We now know that of the persons killed they ranged in age from 18 to 50. One was a barista. Another an accountant. Another, a recent high school grad. There was also a travel planner and a future firefighter. Also a captain in the Army Reserve. There was even a pharmacy technician. In fact, most of us could drive around our own town and find similarly representative people in our own community who resemble the victims murdered in Orlando. The victims were real, they existed, and now, they are unfortunately gone.
Let’s get even closer. Here’s a picture of a young lady by the name of Akyra Monet Murray. Akyra was only 18 years old and she was the youngest of the victims.
Akyra was in Orlando on a family vacation after finishing high school in Philadelphia. A star athlete, she had apparently just signed a letter of intent to play basketball at Mercyhurst University.
It is so difficult and sad to look at this just one picture and indeed there are so many others that unfortunately follow it. The sadness and empathy is overwhelming. Quite frankly, when numbers are replaced with flesh and bones and the stories behind each one of those lives lost, it hurts to just think about it and also consider this. The little you read about these victims after a while gives you a remote sense of who they were, what they did, and other facets of their lives. However, they are still strangers and obviously people we will never come in contact with. Yet, we feel real pain even though we did not know them.
Now magnify that 100 fold if you knew any of these victims personally or even more so, if they were a brother or sister to you, your daughter or son, your spouse, or, your father or mother. They are people who will never come home, never return to school or work, and people their families and friends never got a chance to say goodbye to. The tragedy, sorrow and emotion in that case is beyond overwhelming. Therefore, we also cannot forget the sadness and pain felt by those left behind who are parents, siblings, friends, relatives, and most sadly, children, of the victims.

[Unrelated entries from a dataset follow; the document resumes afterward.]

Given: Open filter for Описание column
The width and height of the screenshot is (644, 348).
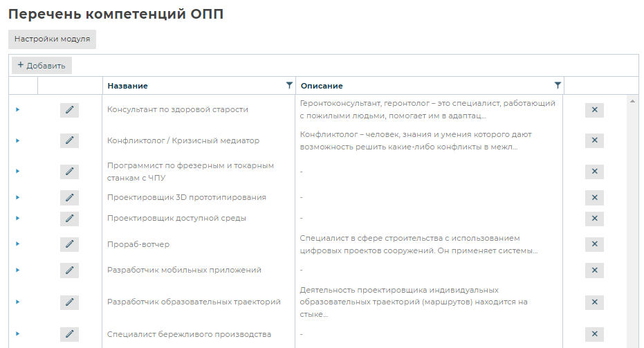Looking at the screenshot, I should 558,85.
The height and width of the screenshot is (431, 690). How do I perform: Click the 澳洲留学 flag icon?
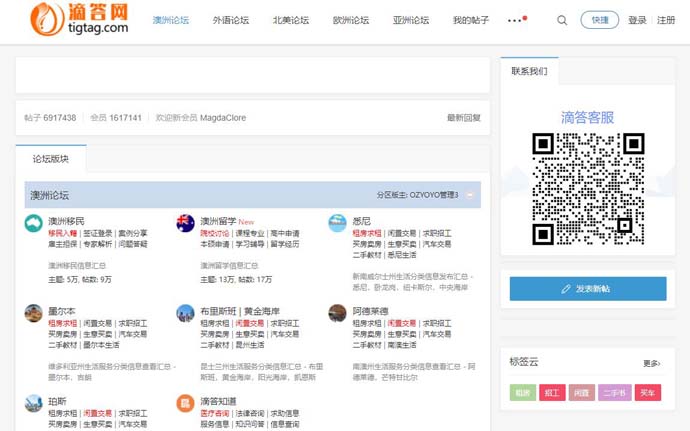click(185, 223)
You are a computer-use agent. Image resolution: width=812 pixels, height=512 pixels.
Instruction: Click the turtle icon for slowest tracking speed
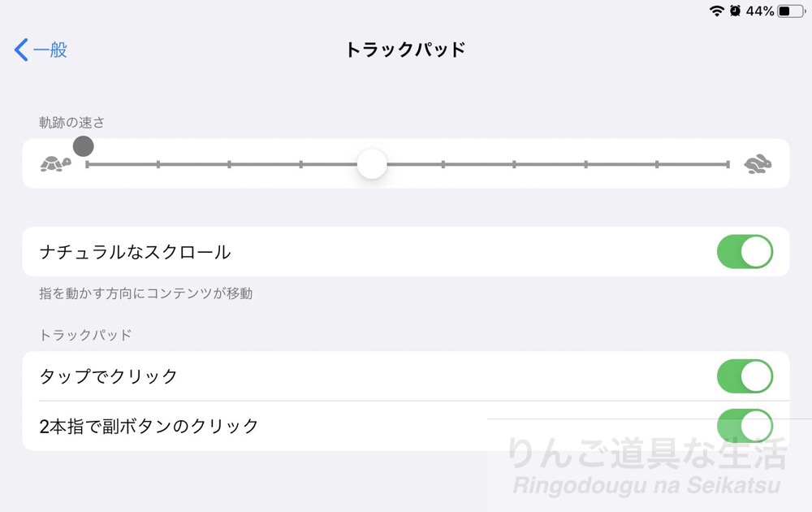(54, 164)
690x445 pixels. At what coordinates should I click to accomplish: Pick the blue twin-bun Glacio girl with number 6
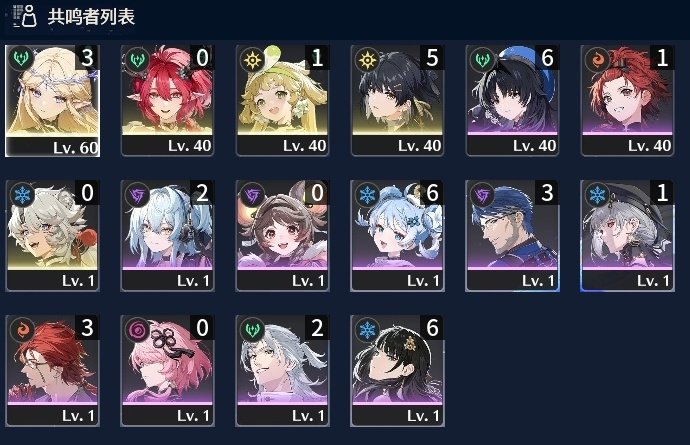click(397, 236)
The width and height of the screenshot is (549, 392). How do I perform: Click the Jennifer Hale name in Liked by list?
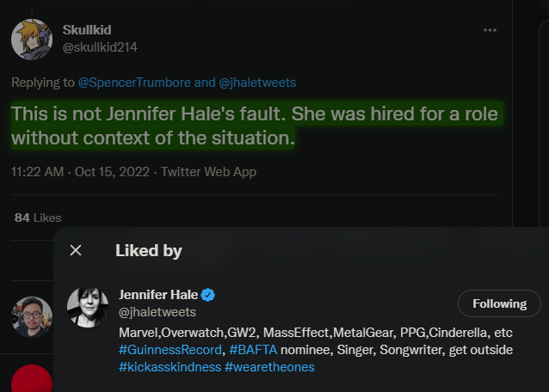[x=158, y=295]
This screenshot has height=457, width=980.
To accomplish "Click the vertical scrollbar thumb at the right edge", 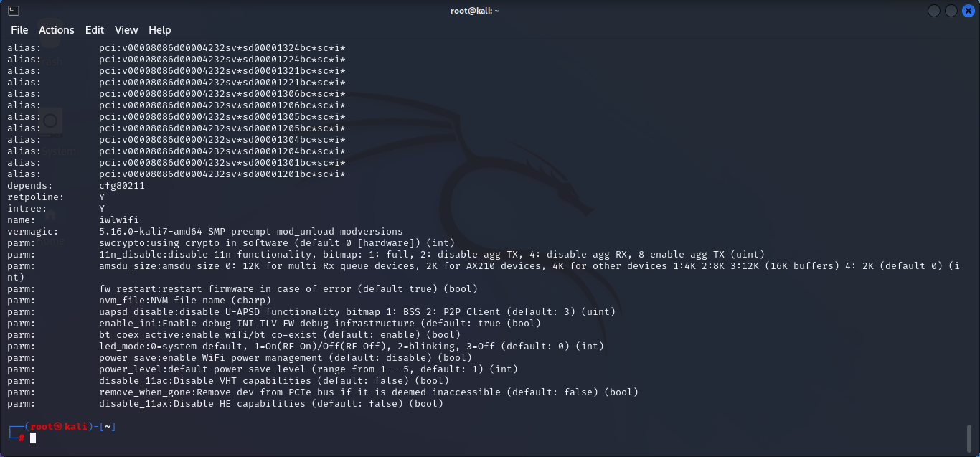I will [x=969, y=437].
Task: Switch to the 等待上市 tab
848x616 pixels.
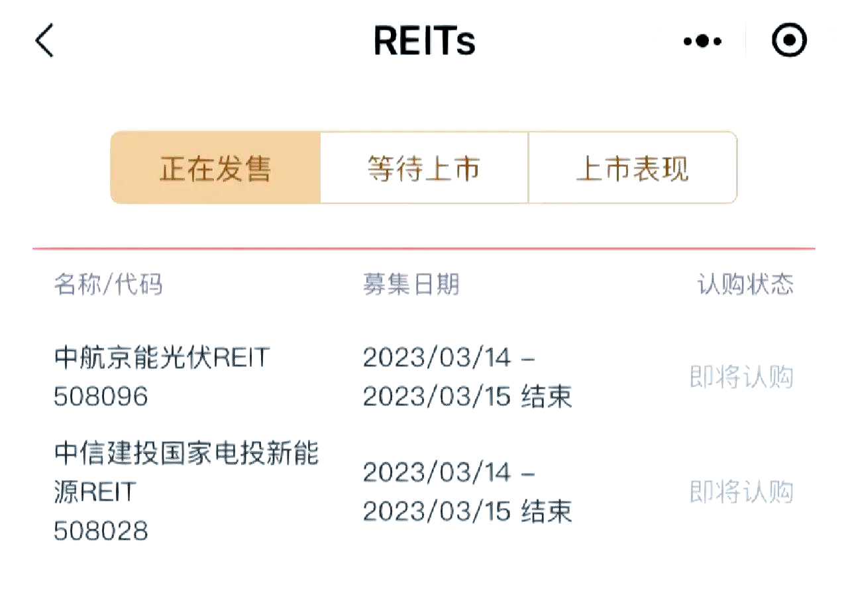Action: pos(424,168)
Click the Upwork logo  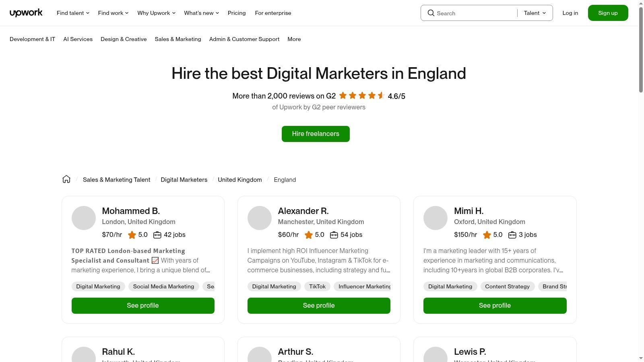click(x=26, y=13)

We will move on because that is what life requires us to do but, for the friends and families of the victims, relief may never be forthcoming.
Thus, if we do nothing else, we need to remember all those who lost their lives as well as their families and friends. That’s the least that we can do in the hopes that something like this never ever happens again. By honoring the victims of this tragedy this will hopefully teach us to truly appreciate just how precious life can be and how it can all change in a matter of seconds. That sobering thought just might move us to make changes in our world to prevent further happenings like this. For the victims and their families, we at least owe them that.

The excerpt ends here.